*** Supplied information ***

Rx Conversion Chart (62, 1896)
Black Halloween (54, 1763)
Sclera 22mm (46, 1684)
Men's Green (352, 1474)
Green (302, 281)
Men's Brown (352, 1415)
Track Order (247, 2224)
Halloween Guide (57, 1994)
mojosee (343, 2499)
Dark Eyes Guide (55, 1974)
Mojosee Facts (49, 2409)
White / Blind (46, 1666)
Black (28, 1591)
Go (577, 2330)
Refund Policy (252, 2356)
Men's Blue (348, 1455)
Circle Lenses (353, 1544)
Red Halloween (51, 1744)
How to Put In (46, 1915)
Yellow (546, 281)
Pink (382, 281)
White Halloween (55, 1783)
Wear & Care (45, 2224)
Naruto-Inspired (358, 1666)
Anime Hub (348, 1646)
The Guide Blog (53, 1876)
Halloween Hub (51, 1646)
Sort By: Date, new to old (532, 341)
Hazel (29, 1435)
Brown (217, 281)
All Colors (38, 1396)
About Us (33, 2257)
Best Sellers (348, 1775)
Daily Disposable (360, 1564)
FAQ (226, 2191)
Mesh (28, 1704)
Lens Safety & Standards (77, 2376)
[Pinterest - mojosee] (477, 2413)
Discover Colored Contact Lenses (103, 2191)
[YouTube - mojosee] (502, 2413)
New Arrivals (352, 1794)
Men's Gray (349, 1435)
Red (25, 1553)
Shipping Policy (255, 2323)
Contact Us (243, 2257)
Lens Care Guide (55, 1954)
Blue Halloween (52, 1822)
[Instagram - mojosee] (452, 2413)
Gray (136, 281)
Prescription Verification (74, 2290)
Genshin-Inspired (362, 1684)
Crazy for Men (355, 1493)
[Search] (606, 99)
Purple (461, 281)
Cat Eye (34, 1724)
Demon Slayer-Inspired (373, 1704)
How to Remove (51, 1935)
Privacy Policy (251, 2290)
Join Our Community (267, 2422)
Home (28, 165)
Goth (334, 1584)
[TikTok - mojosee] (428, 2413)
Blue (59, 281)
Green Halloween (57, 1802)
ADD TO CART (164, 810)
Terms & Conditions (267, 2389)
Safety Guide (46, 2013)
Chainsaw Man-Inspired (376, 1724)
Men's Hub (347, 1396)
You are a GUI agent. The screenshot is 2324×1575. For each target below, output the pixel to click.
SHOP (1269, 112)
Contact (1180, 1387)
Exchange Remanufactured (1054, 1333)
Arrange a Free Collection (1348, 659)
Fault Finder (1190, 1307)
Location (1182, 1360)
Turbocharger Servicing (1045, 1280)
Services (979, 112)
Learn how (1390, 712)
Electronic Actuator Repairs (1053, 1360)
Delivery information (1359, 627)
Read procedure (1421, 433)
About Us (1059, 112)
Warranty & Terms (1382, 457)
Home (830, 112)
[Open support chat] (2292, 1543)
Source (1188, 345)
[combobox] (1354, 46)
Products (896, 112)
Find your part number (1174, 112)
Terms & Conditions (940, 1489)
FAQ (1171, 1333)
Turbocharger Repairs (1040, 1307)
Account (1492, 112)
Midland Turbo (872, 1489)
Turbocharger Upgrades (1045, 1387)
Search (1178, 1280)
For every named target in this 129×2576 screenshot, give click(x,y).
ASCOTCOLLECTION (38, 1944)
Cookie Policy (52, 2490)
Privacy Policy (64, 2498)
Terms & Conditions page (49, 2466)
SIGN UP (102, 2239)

*** End of Supplied information ***

▶ _Problem requirements_: If a line in the entries holds the string "Lenses", copy it.

▶ _Exercise response_:
Circle Lenses (353, 1544)
Discover Colored Contact Lenses (103, 2191)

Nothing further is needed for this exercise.